Liste des tâches:
(A) Dans l'extrait sur les Mapuches, relevez chaque nom géographique distinct (pays, région du monde ou ville), en excluant ceux qui figurent dans le titre d'un journal.
(B) Reproduisez fidèlement un passage de l'extrait sur les Mapuches : commencez aux mots « mardi 16 mai » et arrêtez-vous après les mots « (Buenos Aires, Argentine) ».
(C) Répondez brièvement à ces questions sur l'extrait concernant les Mapuches :
(i) Entre quelles estimations chiffrées la présence des Mapuches en Argentine varie-t-elle ?
(ii) Que signifie le mot mapuche selon son étymologie ?
(iii) Dans quel journal et à quelle date le texte est-il paru ?

Extrait source:
········
ARGENTINE - Mapuches, hier et aujourd’hui - Ils sont seuls et ils espèrent

mardi 16 mai 2000, mis en ligne par Dial

Les Mapuches sont l’un des nombreux peuples originaires d’Amérique latine. Ils sont peu nombreux en Argentine : leur présence est estimée à quelque 80 000 personnes selon certaines sources, à 250 000 selon d’autres. Ils ne sont séparés de leurs frères du Chili, beaucoup plus nombreux, que par l’arbitraire des frontières héritées d’un passé dont ils furent victimes. Selon l’étymologie du mot mapuche, ce sont des « hommes de la terre ». L’article ci-dessous raconte l’histoire vécue par certains membres de ce peuple, en laissant largement la parole aux intéressés, ce qui confère à ce document les accents du témoignage.Texte paru dans le journal Madres de Plaza de Mayo, novembre 1999 (Buenos Aires, Argentine)


Pourquoi les Blancs veulent-ils tant de choses ? Depuis le commencement de l’histoire les Mapuche-Tehuelches proposent un exemple vital. Il s’agit d’une cosmovision opposée au néolibéralisme hégémonique. Nous rendra-t-on justice ?
········
Jeu de données:
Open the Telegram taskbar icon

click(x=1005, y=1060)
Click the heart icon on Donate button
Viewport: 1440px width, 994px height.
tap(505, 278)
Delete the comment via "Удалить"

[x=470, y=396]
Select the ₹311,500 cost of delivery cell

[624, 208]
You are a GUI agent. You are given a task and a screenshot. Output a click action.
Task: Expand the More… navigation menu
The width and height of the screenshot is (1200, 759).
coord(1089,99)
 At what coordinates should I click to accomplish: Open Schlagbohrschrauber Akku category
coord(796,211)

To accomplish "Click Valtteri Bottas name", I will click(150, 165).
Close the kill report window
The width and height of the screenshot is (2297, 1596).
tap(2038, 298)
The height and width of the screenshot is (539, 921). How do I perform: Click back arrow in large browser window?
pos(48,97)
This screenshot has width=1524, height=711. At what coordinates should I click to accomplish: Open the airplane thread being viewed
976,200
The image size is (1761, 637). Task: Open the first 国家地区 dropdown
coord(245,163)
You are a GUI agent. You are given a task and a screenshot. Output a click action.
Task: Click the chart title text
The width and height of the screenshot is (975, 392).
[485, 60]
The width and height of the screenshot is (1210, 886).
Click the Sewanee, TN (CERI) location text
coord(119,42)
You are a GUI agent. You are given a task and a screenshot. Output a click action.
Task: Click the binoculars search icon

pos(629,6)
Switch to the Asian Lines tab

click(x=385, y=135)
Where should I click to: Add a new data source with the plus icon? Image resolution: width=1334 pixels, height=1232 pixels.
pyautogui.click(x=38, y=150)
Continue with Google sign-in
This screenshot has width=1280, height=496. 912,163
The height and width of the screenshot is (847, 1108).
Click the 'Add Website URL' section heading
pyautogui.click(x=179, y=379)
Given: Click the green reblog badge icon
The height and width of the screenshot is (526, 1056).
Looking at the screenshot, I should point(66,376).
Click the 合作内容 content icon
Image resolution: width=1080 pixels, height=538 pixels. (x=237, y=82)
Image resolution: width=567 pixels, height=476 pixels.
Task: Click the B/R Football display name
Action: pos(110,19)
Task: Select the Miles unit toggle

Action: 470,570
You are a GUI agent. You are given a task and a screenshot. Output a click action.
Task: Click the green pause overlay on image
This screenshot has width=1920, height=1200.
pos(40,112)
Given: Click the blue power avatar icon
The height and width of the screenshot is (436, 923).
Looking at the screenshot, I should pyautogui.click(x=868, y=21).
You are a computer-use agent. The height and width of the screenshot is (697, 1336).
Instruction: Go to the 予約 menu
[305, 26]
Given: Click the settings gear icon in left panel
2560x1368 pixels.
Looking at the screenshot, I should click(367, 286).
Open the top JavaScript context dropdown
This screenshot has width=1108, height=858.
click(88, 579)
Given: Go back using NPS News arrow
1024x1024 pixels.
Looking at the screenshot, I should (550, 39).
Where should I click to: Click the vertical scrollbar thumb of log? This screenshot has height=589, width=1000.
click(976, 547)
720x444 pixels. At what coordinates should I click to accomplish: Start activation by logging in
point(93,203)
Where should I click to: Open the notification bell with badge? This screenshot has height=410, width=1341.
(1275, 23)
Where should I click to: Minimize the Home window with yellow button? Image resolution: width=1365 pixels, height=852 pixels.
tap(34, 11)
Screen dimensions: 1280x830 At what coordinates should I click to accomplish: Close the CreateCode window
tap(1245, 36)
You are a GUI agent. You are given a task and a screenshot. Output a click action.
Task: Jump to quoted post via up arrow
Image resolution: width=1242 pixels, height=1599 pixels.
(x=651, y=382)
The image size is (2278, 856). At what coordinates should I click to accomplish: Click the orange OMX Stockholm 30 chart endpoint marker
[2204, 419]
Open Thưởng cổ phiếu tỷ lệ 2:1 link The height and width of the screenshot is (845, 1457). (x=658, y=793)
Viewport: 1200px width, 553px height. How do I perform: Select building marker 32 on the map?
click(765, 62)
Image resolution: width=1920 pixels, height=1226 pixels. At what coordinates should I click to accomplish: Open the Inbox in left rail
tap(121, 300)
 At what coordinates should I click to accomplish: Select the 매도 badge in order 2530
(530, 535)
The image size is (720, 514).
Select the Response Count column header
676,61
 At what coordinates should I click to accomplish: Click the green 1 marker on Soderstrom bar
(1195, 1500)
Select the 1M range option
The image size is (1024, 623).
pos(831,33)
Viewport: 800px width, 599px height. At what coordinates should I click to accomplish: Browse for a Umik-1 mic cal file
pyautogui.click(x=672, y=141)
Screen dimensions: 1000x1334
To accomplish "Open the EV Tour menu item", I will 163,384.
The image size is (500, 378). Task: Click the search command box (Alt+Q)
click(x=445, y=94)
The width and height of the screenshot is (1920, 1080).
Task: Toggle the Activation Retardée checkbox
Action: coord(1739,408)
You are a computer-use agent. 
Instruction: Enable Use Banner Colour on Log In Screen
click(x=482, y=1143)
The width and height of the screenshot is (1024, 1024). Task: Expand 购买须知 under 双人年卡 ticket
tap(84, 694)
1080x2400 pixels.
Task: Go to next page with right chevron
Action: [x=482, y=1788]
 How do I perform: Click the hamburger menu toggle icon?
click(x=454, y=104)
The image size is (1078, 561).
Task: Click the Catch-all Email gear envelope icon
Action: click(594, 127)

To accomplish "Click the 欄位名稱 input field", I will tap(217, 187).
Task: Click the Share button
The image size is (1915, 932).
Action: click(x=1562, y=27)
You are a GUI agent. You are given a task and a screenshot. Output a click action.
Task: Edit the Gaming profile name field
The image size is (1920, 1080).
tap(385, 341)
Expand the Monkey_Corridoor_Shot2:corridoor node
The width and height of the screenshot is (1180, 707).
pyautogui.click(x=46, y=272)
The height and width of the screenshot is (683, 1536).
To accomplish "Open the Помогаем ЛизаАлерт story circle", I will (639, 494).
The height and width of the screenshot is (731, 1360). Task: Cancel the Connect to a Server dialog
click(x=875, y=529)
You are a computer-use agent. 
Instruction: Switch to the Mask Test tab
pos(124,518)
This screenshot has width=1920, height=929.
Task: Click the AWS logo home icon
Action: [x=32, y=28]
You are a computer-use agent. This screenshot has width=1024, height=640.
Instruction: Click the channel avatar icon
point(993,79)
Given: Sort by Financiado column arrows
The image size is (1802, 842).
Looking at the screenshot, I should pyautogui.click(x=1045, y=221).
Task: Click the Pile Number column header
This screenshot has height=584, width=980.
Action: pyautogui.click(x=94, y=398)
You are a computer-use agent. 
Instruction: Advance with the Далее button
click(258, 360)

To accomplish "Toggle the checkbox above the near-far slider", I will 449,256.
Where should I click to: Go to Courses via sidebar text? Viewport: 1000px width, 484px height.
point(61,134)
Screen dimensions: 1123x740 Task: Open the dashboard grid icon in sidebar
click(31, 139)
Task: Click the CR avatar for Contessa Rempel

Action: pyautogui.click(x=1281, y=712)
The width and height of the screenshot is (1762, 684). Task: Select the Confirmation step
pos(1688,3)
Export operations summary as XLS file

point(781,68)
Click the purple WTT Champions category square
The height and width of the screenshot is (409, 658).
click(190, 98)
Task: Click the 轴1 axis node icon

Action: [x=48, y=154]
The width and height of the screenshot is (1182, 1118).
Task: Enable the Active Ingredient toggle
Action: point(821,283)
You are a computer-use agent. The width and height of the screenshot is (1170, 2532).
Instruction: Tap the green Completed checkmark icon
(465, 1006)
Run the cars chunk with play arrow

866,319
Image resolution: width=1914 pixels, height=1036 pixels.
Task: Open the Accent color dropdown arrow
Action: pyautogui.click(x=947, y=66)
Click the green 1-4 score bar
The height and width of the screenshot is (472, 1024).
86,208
········
Résultats:
(A) Argentine, Amérique latine, Chili, Buenos Aires

(B)
mardi 16 mai 2000, mis en ligne par Dial

Les Mapuches sont l’un des nombreux peuples originaires d’Amérique latine. Ils sont peu nombreux en Argentine : leur présence est estimée à quelque 80 000 personnes selon certaines sources, à 250 000 selon d’autres. Ils ne sont séparés de leurs frères du Chili, beaucoup plus nombreux, que par l’arbitraire des frontières héritées d’un passé dont ils furent victimes. Selon l’étymologie du mot mapuche, ce sont des « hommes de la terre ». L’article ci-dessous raconte l’histoire vécue par certains membres de ce peuple, en laissant largement la parole aux intéressés, ce qui confère à ce document les accents du témoignage.Texte paru dans le journal Madres de Plaza de Mayo, novembre 1999 (Buenos Aires, Argentine)

(C)
(i) Entre 80 000 et 250 000 personnes.
(ii) « hommes de la terre »
(iii) Dans le journal Madres de Plaza de Mayo, en novembre 1999.